## EXERCISE DETAILS:
Write out the rows word for word, starting at the line that contains "The height and" and ending at the final line of the rows, with both of those lines included and the pictures left out.

## RAW DATA:
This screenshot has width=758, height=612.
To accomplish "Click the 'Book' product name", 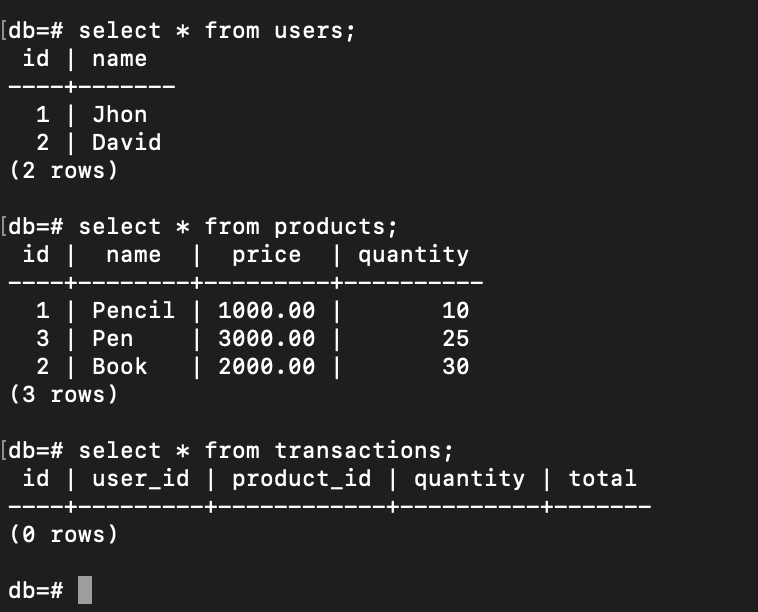I will pos(119,366).
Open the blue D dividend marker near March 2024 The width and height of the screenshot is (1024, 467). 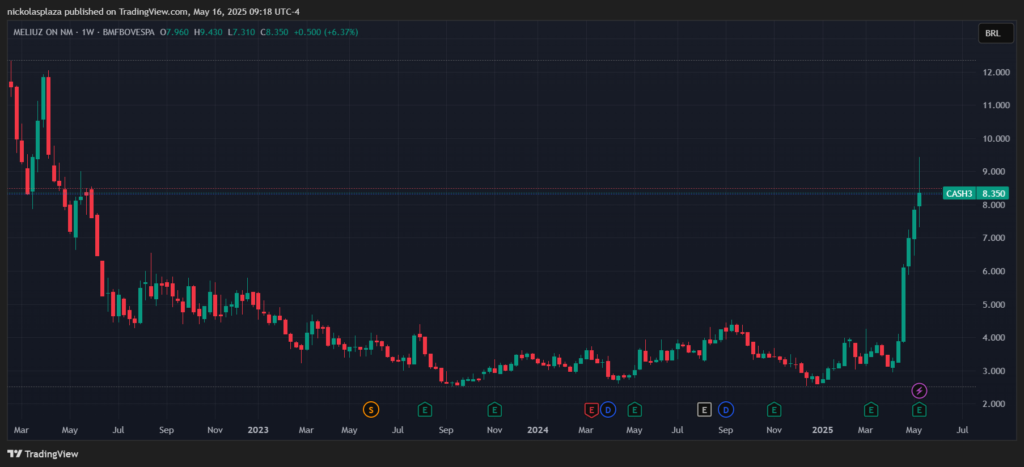point(607,409)
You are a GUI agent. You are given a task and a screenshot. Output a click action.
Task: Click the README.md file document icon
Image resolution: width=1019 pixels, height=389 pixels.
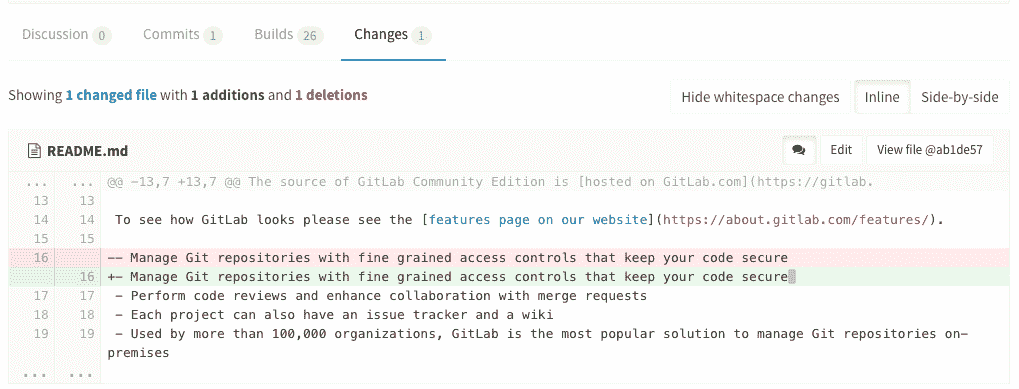(x=34, y=151)
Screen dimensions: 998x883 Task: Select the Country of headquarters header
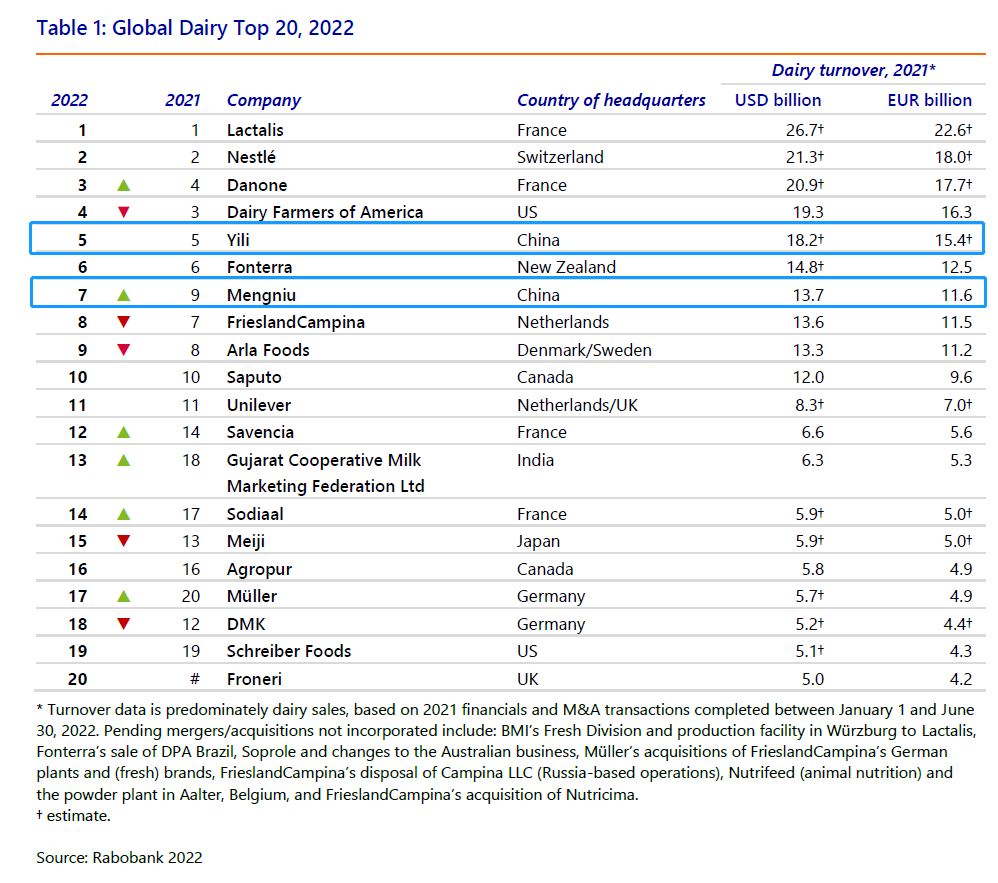coord(611,101)
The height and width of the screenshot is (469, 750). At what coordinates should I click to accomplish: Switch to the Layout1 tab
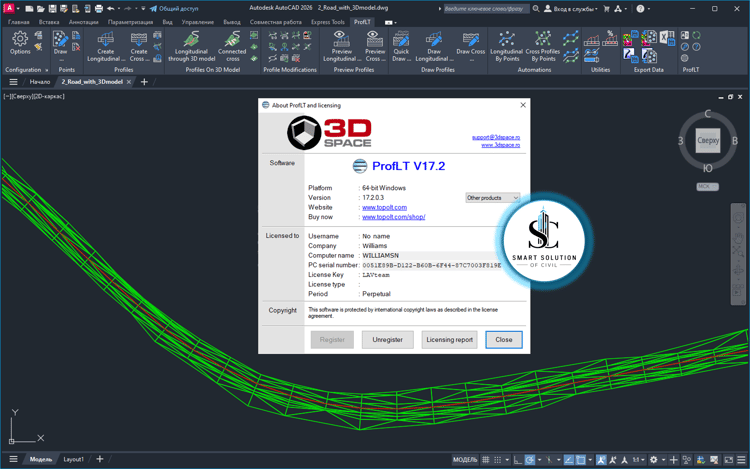click(74, 459)
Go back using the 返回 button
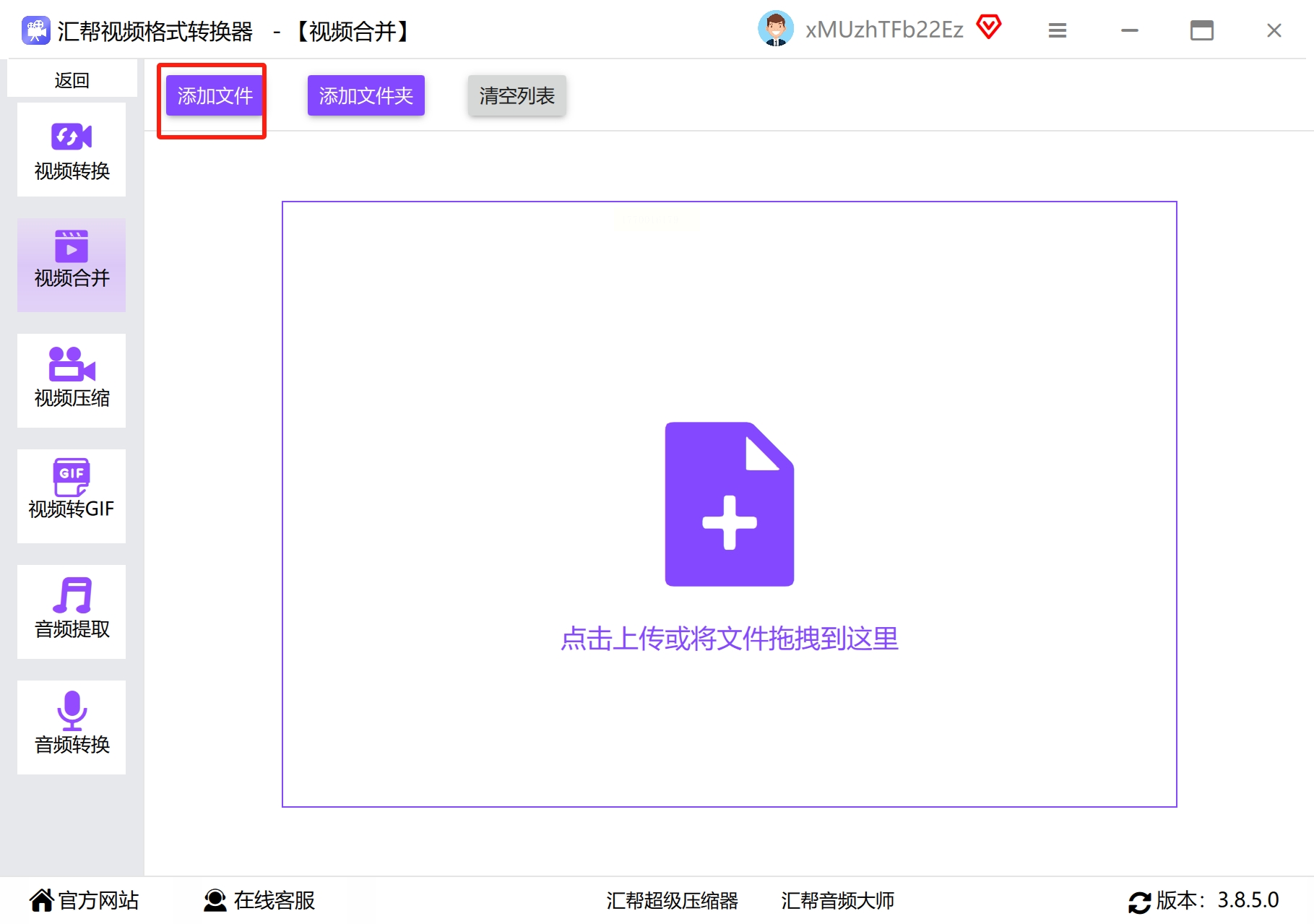Image resolution: width=1314 pixels, height=924 pixels. coord(72,79)
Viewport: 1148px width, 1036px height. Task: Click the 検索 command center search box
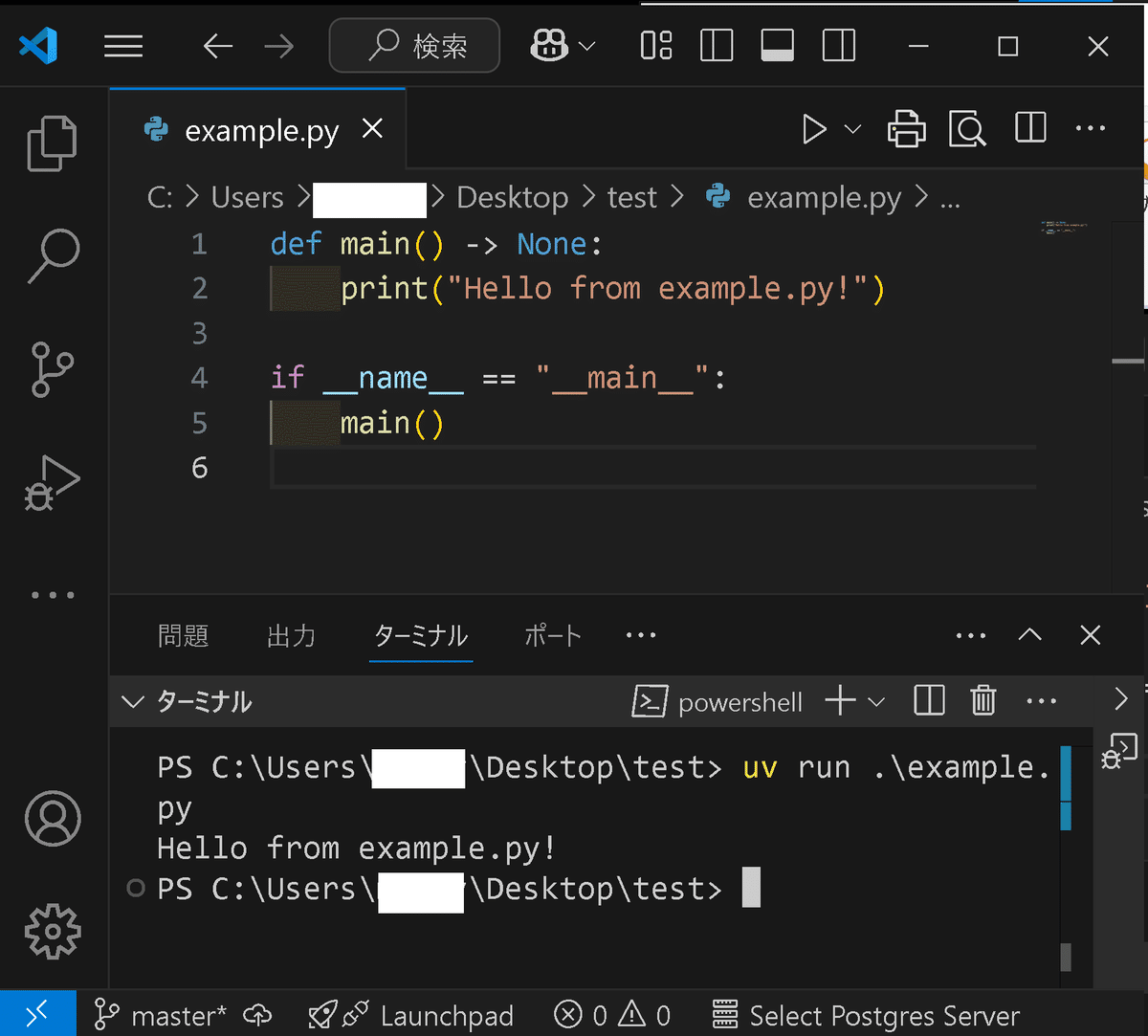pos(414,46)
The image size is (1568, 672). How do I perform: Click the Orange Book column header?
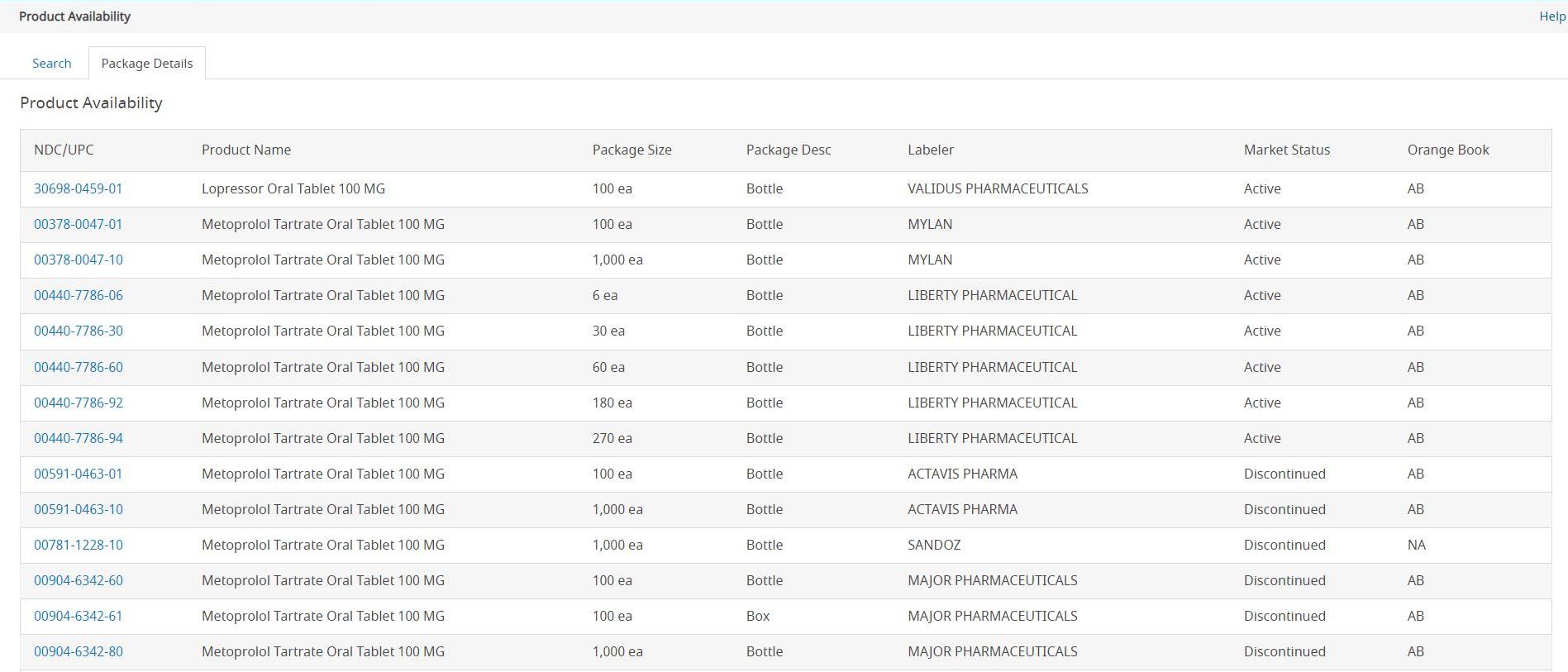1447,150
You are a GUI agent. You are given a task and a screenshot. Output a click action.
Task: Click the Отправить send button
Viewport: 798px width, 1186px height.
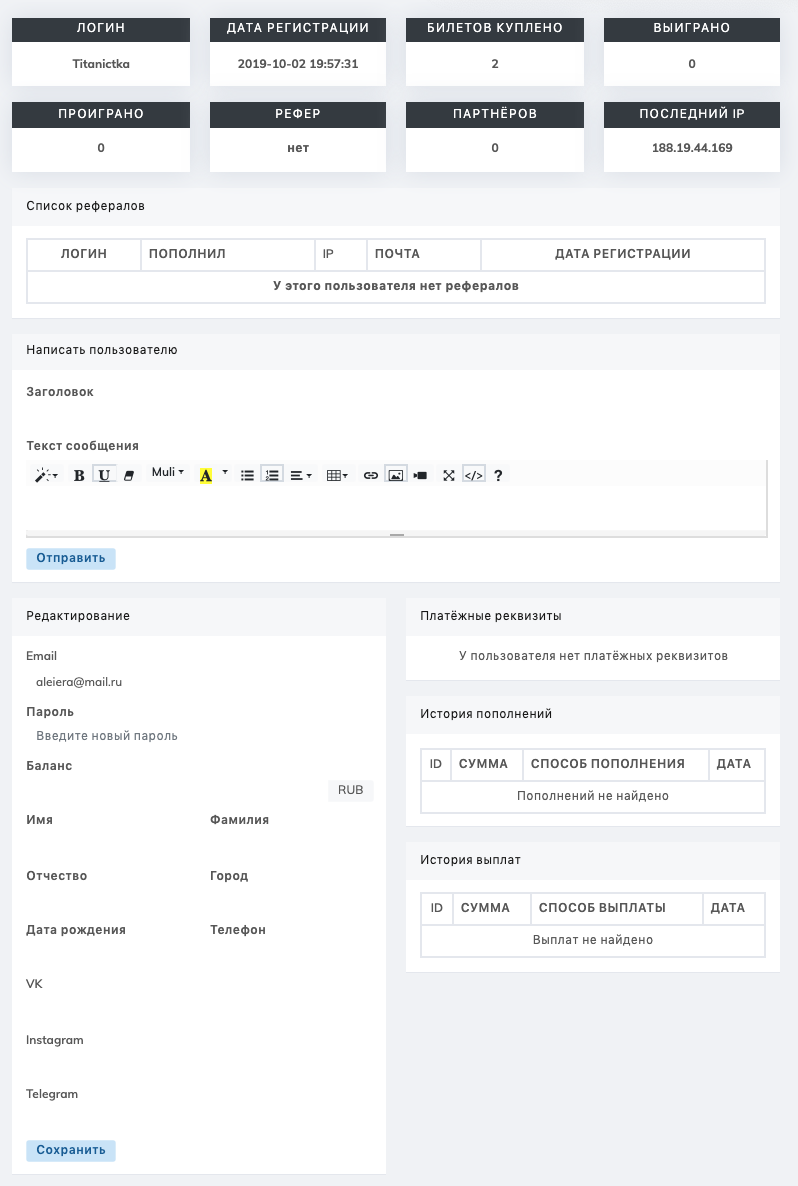point(71,558)
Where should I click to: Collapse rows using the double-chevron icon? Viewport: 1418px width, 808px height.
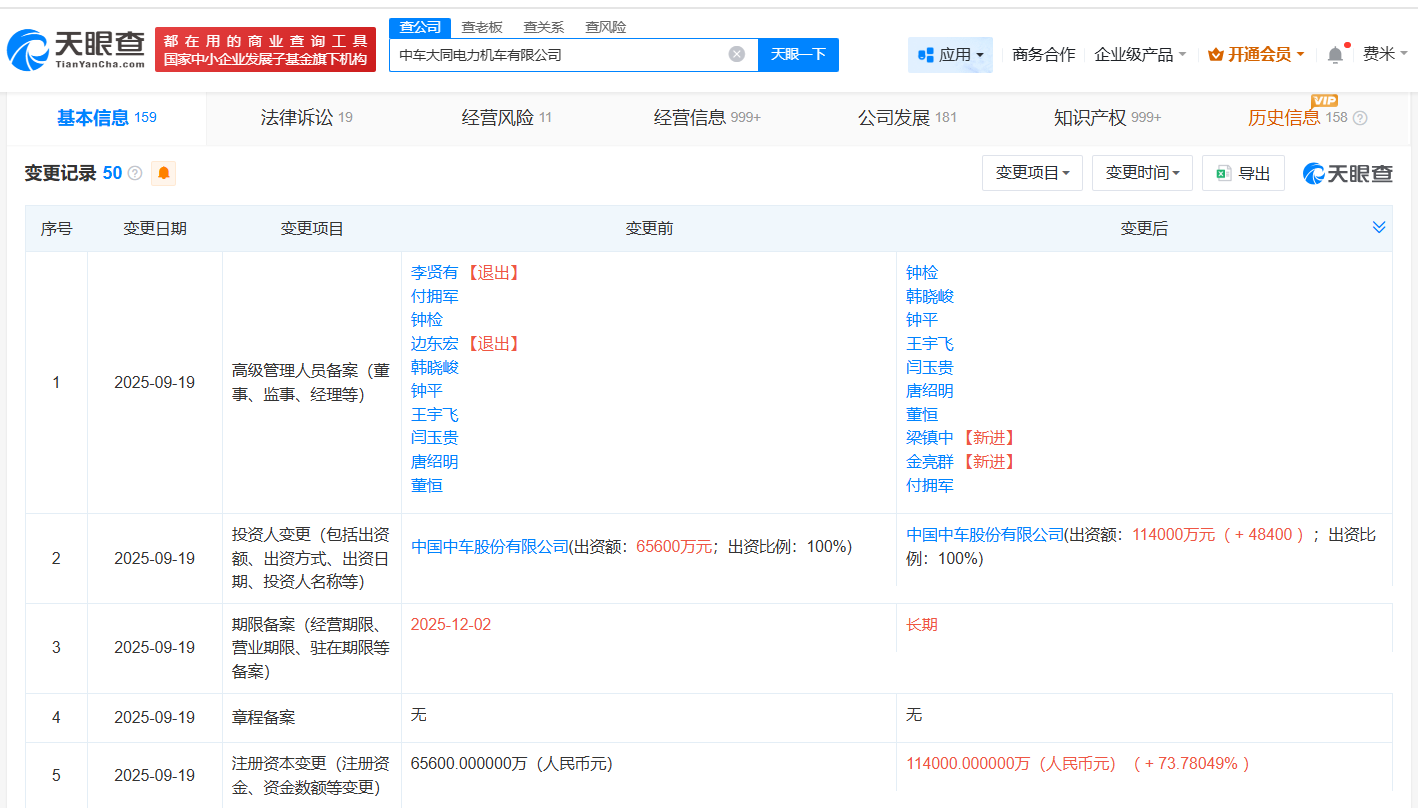1379,227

## OUTPUT OF THE EXERCISE:
The height and width of the screenshot is (469, 750). At what coordinates should I click to accomplish: Switch to the Layout1 tab
click(74, 459)
Go back using the 返回 button
Image resolution: width=1314 pixels, height=924 pixels. coord(72,79)
Viewport: 1148px width, 1036px height. Task: Click the 検索 command center search box
pos(414,46)
The image size is (1568, 672). How do I perform: Click the Orange Book column header?
1447,150
You are a GUI agent. You are given a task and a screenshot. Output a click action.
Task: Click the Отправить send button
Viewport: 798px width, 1186px height.
point(71,558)
Where should I click to: Collapse rows using the double-chevron icon? Viewport: 1418px width, 808px height.
1379,227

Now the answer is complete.